Finding both parents of a whale calf is the first step in measuring the mutation rate using the pedigree method. This is where large-scale DNA analyses come in. Suárez-Menéndez analyzed data that were generated by the other first author, Martine Bérubé, from microsatellite markers in DNA. This DNA was extracted from a large archive of whale biopsy samples and used to create a genetic fingerprint of individuals.
“I sifted through the microsatellite data to find individuals that were related as mother and calf. Next, I looked for possible fathers in the database,” says Suárez-Menéndez.
In this way, he managed to identify 212 putative parent and offspring trios in four different whale species. The DNA of eight trios was then sent off for genome sequencing. After a final paternity check, Suárez-Menéndez and his colleagues estimated the number of new mutations in the calf and the average mutation rate in whales.

__Supplied records__:
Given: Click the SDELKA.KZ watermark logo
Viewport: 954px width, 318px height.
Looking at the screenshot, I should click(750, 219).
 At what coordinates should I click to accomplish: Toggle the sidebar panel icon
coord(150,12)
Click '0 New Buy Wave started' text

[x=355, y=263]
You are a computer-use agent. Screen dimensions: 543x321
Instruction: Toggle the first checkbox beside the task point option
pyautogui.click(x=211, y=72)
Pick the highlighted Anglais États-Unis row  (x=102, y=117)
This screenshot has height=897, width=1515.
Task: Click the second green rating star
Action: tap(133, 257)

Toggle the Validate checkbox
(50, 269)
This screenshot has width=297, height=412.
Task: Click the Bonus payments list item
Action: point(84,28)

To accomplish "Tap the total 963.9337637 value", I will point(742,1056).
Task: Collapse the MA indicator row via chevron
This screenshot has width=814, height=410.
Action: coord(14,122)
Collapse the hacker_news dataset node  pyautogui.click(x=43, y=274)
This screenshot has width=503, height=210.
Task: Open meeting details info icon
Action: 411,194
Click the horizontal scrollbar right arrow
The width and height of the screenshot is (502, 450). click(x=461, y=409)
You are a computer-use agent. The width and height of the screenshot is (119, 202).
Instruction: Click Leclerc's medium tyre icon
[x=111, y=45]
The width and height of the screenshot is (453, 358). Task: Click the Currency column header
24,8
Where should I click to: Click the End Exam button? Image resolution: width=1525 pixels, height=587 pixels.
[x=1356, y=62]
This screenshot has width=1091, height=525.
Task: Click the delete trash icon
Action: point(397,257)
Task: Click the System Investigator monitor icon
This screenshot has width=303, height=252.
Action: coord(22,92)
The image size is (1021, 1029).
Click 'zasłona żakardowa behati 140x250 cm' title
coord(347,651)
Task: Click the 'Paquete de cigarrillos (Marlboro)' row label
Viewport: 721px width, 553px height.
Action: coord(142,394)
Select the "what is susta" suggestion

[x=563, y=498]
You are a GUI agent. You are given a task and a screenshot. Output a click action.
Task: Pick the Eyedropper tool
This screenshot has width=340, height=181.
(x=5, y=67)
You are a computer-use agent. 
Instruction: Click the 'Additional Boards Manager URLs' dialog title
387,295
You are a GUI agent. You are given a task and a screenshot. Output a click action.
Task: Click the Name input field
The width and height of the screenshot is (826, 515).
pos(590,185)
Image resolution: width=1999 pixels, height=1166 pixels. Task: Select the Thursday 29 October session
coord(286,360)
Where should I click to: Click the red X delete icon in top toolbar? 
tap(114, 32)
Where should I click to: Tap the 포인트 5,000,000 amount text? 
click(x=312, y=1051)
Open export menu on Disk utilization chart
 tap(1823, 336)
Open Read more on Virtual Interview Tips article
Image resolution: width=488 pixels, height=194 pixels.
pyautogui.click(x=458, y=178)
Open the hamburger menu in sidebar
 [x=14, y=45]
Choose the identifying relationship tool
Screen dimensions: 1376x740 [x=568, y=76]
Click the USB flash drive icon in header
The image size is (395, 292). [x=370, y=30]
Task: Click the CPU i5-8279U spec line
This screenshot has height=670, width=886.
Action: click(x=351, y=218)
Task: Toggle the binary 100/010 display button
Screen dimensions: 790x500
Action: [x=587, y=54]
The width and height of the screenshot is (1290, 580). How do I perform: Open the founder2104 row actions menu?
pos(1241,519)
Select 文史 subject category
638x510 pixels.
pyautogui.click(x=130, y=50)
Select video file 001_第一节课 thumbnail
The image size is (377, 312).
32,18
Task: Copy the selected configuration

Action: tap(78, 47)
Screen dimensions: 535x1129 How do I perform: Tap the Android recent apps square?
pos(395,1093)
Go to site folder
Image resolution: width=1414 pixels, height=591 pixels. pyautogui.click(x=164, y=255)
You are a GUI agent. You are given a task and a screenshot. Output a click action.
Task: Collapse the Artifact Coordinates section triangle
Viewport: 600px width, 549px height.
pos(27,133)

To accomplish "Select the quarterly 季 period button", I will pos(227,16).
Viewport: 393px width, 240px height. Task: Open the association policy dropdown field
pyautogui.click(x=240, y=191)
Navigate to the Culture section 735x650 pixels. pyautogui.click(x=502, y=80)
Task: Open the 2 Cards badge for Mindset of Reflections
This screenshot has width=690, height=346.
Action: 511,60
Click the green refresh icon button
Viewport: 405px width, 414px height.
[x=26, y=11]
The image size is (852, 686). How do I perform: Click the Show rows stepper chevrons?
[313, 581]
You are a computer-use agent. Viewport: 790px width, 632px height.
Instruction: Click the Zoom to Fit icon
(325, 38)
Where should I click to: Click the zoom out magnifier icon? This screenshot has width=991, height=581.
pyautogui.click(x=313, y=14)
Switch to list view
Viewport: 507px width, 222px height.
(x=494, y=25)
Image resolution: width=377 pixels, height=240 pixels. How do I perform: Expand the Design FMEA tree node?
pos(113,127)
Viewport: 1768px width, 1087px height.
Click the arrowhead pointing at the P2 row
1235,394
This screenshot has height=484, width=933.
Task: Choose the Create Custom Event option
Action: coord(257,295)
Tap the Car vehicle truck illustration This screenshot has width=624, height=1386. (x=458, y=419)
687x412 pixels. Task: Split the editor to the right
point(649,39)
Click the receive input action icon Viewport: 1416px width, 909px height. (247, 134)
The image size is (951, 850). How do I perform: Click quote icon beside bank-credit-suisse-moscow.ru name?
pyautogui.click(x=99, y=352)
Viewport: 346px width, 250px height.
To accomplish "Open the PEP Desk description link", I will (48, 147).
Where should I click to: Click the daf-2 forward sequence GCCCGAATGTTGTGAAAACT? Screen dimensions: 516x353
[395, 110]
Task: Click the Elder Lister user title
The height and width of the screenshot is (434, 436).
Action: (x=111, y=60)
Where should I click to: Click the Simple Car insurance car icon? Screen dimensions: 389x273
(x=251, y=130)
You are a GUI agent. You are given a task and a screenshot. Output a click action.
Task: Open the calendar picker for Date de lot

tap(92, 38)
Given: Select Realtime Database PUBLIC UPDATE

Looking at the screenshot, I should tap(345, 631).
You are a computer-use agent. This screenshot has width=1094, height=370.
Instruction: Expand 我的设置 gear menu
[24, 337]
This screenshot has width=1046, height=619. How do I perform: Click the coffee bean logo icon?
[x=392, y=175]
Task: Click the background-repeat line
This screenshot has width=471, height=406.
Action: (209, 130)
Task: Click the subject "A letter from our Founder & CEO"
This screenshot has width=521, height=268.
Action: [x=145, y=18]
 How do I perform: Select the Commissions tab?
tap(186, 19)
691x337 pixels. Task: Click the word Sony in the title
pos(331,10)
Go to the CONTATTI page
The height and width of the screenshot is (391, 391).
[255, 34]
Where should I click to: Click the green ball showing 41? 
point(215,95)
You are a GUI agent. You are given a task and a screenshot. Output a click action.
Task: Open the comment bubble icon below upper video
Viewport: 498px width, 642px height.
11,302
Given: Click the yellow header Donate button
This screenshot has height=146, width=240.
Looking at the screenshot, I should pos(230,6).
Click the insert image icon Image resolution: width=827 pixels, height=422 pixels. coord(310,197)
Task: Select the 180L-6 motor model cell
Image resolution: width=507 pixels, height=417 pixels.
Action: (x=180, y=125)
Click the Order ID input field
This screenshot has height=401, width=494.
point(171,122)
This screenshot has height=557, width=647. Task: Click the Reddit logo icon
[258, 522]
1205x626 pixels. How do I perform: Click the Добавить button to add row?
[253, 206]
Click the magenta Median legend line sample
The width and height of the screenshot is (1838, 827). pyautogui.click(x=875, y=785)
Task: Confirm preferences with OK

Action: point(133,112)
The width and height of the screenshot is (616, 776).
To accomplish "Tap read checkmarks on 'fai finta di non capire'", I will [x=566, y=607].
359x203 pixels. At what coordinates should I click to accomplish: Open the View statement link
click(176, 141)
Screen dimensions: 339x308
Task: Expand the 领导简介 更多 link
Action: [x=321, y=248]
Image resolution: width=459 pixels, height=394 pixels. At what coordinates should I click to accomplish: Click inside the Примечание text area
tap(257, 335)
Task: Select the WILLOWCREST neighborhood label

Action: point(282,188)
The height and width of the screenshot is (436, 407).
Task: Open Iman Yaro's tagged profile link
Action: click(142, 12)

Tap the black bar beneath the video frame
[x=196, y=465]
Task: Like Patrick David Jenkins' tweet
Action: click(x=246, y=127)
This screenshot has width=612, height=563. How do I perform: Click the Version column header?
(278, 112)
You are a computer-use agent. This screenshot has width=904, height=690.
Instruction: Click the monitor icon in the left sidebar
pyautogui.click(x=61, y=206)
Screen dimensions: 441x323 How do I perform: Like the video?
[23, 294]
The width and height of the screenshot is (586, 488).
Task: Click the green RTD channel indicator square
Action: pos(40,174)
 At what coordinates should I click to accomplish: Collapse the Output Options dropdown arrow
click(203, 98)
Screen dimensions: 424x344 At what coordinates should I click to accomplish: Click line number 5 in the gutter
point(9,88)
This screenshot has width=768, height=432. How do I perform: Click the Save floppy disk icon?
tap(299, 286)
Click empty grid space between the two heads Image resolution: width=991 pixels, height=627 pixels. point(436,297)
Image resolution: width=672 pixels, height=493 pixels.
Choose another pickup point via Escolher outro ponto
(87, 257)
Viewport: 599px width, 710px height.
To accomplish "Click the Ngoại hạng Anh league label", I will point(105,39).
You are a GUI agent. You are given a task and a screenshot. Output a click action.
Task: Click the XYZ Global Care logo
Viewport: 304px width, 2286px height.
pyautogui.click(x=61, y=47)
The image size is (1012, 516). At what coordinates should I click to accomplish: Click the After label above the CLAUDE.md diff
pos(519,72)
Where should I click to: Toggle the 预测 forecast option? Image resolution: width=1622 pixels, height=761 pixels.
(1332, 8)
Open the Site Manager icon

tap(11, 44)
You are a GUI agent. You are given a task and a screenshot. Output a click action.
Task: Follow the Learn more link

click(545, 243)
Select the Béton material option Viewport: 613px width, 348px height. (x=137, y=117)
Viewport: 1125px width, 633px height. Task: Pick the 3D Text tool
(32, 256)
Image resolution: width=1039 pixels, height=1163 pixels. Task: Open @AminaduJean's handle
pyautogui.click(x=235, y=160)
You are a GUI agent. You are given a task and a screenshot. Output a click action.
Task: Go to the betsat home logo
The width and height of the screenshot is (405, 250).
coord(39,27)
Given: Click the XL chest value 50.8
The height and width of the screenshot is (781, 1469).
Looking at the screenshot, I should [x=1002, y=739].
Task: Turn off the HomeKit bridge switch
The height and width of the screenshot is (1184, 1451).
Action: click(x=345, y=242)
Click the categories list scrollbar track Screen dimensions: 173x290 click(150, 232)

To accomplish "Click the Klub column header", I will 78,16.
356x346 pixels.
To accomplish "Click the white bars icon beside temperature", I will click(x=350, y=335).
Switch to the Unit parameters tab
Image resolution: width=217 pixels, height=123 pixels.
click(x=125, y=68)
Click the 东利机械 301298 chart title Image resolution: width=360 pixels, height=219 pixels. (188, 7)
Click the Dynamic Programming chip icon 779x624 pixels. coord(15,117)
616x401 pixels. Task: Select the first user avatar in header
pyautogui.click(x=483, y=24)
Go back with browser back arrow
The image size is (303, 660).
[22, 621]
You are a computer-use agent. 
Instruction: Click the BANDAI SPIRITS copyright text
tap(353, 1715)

__Exercise objective__: Return everything in the whale mutation text from "In this way, he" down to "rate in whales.", copied word for word. Rely only on the whale mutation text, not on the records.

__Answer space__:
In this way, he managed to identify 212 putative parent and offspring trios in four different whale species. The DNA of eight trios was then sent off for genome sequencing. After a final paternity check, Suárez-Menéndez and his colleagues estimated the number of new mutations in the calf and the average mutation rate in whales.